PROBLEM TO SOLVE:
With the line containing "Click the date field showing 2023-05-23" as the start and the line containing "Given: Click the 2023(T) group header" as the end, transcribe that span of the entries below exactly, including both.
Top of EXERCISE INPUTS
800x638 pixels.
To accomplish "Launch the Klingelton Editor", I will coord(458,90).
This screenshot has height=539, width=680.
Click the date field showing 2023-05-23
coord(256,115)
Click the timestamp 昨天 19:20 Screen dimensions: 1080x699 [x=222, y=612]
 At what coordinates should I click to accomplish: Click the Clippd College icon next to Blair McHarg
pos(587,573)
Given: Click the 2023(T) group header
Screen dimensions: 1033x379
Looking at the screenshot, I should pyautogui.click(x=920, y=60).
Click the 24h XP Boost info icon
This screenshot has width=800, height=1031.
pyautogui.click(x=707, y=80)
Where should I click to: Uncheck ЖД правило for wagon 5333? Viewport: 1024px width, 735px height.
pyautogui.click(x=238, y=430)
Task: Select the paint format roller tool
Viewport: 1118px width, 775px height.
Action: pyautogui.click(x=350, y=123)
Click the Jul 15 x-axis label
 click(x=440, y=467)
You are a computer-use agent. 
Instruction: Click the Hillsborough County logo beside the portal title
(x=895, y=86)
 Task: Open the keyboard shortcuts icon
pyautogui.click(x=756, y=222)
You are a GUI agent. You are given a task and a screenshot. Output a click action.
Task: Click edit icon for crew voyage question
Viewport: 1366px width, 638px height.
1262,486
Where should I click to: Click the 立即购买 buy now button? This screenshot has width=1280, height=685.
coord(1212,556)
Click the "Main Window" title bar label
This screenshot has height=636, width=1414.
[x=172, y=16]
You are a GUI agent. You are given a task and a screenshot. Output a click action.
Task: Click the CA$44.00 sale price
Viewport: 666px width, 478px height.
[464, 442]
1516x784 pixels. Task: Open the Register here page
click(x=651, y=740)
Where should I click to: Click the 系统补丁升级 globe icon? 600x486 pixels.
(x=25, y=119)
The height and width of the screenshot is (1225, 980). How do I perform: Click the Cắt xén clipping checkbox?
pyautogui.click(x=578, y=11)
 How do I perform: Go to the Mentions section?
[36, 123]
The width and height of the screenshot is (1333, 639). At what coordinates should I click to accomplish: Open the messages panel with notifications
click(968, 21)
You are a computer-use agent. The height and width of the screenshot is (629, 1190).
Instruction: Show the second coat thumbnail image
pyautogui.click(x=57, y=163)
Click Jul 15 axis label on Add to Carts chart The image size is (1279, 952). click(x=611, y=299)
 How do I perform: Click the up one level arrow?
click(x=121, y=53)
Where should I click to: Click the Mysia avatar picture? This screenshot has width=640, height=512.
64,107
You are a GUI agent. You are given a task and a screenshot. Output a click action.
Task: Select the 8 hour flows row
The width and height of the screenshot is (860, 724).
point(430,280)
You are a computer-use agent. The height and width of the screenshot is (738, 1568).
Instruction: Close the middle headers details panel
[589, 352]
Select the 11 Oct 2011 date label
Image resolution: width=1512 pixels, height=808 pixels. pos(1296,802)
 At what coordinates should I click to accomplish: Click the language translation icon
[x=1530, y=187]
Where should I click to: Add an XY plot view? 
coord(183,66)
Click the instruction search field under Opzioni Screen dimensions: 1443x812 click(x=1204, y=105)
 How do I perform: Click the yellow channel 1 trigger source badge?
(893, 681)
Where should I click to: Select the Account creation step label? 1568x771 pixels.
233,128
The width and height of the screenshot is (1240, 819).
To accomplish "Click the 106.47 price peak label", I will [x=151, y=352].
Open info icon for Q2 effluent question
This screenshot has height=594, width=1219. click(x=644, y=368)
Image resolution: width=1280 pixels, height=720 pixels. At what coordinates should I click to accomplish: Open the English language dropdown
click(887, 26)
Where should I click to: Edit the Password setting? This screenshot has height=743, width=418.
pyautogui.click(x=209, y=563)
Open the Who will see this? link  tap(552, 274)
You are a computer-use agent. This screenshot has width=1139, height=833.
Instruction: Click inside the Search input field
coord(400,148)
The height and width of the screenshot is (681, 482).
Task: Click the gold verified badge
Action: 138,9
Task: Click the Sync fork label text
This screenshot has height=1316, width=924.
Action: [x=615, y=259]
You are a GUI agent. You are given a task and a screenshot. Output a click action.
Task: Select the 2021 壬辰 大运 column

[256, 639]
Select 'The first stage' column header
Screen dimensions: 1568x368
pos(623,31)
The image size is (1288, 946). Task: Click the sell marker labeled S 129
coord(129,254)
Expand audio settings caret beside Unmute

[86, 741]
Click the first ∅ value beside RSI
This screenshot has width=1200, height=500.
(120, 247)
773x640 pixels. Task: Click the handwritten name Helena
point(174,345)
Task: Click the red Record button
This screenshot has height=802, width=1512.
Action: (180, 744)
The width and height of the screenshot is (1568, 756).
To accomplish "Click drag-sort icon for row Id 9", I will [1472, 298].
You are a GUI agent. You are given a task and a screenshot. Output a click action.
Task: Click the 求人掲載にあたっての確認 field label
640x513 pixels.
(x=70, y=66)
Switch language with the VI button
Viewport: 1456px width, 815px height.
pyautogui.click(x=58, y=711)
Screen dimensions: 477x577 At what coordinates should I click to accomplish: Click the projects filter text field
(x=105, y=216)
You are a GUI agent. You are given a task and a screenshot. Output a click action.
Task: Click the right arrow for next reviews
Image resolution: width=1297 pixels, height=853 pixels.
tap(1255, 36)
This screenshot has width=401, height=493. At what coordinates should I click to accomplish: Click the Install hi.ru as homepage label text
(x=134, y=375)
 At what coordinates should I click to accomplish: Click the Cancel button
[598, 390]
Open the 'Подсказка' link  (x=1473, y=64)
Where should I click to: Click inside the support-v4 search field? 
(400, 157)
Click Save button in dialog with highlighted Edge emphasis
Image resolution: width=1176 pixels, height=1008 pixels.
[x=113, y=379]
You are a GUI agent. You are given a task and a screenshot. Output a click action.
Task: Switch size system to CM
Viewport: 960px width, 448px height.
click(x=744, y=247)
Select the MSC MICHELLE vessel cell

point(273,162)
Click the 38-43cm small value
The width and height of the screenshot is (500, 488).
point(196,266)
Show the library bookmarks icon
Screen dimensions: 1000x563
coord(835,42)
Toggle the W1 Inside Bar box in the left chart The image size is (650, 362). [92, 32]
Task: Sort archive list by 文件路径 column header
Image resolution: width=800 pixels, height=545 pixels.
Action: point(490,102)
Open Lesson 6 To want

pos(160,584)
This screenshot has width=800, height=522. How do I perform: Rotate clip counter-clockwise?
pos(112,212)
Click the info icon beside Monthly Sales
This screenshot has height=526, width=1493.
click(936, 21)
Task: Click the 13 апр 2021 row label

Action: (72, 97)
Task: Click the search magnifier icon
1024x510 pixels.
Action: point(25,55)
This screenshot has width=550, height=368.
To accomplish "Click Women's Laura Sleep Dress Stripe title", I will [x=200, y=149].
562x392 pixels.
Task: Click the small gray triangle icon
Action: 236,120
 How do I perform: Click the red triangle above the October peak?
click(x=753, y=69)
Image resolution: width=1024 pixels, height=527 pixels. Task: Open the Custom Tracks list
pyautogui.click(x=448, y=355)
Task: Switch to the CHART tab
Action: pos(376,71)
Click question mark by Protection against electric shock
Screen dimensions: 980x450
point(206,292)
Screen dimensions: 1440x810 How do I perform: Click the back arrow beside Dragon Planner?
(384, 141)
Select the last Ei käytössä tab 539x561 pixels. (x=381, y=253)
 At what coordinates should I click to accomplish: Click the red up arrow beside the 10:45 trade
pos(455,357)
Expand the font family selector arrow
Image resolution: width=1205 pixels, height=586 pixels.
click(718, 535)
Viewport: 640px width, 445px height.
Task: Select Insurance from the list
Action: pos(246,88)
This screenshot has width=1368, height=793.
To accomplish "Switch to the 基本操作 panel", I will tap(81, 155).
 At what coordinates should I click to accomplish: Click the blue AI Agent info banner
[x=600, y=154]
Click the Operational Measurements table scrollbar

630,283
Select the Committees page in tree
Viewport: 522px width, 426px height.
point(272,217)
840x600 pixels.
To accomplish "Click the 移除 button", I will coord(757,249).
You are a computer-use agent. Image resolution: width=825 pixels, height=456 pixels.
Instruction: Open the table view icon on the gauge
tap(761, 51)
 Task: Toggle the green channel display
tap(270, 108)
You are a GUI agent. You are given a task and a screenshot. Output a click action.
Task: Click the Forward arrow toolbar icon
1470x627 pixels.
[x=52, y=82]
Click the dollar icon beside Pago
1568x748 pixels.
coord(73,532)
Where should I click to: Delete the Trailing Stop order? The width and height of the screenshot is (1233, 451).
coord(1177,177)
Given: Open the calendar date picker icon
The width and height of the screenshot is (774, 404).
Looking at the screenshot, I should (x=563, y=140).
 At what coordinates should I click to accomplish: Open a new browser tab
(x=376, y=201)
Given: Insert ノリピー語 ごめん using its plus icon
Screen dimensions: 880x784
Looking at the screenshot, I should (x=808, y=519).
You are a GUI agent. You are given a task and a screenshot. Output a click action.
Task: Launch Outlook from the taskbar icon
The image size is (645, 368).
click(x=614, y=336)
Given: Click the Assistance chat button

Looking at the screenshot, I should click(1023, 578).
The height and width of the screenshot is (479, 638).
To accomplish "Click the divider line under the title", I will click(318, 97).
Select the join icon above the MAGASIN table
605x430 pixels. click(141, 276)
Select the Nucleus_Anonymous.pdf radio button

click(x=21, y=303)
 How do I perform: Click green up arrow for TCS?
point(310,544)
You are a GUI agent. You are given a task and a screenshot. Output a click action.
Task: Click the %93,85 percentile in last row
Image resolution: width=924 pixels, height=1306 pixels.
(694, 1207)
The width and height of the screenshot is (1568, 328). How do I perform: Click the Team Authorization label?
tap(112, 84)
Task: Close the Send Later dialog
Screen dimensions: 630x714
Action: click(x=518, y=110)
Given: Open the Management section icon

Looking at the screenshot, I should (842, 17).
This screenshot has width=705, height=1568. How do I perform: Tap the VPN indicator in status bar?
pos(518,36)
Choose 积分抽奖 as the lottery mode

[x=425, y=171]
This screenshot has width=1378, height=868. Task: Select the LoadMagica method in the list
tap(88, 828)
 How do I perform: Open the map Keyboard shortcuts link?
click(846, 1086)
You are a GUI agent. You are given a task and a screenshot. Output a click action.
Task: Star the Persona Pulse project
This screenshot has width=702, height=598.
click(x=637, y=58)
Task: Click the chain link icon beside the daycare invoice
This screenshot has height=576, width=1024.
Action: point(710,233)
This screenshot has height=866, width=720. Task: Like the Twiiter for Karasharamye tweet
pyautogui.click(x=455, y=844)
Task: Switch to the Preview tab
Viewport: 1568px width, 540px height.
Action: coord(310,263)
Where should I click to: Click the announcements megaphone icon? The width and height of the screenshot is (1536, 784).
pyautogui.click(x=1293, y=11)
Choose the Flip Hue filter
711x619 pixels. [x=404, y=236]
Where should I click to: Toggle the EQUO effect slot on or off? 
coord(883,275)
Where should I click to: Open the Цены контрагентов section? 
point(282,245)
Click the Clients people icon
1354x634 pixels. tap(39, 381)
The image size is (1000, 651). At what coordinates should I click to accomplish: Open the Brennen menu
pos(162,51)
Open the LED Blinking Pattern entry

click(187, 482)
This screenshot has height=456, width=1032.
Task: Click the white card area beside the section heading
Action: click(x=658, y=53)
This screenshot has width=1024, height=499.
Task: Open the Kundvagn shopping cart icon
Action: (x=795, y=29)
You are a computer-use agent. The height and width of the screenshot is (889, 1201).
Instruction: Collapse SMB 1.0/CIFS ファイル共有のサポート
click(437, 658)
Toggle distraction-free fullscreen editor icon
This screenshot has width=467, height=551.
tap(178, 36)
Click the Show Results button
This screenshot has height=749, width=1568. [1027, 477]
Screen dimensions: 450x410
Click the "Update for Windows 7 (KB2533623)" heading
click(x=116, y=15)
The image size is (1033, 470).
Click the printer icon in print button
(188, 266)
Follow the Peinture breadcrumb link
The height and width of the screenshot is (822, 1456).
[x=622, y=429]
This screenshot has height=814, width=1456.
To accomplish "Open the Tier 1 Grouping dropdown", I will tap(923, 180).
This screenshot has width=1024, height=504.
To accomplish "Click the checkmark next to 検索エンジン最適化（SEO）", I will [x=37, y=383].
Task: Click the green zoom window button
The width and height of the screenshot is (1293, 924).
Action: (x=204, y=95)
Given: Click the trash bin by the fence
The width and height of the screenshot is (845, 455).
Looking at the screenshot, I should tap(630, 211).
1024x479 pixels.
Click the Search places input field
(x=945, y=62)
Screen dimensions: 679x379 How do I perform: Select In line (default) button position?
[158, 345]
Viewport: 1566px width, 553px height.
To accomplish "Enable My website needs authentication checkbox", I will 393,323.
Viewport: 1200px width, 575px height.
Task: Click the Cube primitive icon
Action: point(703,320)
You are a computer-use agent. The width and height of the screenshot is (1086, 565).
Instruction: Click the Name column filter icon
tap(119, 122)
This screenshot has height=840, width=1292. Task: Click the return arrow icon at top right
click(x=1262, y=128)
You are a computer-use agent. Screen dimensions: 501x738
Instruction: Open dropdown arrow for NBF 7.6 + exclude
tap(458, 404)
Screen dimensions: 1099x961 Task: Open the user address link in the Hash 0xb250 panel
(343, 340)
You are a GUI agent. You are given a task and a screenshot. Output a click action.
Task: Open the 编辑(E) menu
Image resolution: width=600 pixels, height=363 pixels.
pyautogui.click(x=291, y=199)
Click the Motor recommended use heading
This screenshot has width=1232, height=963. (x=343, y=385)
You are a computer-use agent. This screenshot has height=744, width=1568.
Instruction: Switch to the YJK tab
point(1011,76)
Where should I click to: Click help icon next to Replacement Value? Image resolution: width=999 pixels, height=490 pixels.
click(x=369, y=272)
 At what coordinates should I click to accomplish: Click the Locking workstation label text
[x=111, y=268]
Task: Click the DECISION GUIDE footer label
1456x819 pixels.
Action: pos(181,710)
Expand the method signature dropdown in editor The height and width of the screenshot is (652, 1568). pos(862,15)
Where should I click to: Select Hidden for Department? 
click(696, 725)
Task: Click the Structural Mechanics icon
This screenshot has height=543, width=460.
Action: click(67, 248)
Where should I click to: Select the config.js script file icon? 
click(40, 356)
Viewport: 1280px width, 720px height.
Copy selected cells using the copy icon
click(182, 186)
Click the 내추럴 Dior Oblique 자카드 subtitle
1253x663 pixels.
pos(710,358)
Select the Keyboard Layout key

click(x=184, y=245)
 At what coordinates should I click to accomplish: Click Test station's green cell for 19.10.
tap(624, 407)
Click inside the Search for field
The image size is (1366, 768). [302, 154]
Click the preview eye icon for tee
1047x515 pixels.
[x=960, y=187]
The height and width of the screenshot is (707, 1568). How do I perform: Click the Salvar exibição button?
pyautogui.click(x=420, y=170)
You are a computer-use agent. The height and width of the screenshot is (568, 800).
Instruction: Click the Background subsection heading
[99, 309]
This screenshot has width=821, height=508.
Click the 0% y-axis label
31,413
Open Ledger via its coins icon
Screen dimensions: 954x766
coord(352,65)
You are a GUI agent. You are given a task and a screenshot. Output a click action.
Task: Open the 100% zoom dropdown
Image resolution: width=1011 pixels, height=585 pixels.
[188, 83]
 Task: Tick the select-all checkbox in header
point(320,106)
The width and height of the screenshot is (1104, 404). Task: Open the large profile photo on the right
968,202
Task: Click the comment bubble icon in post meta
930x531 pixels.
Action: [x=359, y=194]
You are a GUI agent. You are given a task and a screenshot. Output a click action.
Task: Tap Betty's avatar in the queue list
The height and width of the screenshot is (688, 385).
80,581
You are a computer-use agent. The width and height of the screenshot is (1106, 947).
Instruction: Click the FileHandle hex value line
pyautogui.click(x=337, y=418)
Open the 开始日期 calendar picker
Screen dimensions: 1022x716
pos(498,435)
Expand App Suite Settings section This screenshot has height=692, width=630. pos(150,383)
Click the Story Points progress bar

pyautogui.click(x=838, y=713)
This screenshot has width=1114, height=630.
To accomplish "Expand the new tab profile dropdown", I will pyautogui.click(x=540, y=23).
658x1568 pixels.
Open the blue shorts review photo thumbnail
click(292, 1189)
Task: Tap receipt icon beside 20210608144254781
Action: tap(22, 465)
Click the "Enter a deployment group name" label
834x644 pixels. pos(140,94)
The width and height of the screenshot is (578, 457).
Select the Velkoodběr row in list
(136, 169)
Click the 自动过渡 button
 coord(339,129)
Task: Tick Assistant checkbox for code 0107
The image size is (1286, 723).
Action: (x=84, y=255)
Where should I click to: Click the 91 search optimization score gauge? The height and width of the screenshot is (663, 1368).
Bottom of EXERCISE INPUTS
RESPONSE:
Click the date field showing 2023-05-23
coord(256,115)
Click the timestamp 昨天 19:20 Screen dimensions: 1080x699 [x=222, y=612]
 At what coordinates should I click to accomplish: Click the Clippd College icon next to Blair McHarg
pos(587,573)
Given: Click the 2023(T) group header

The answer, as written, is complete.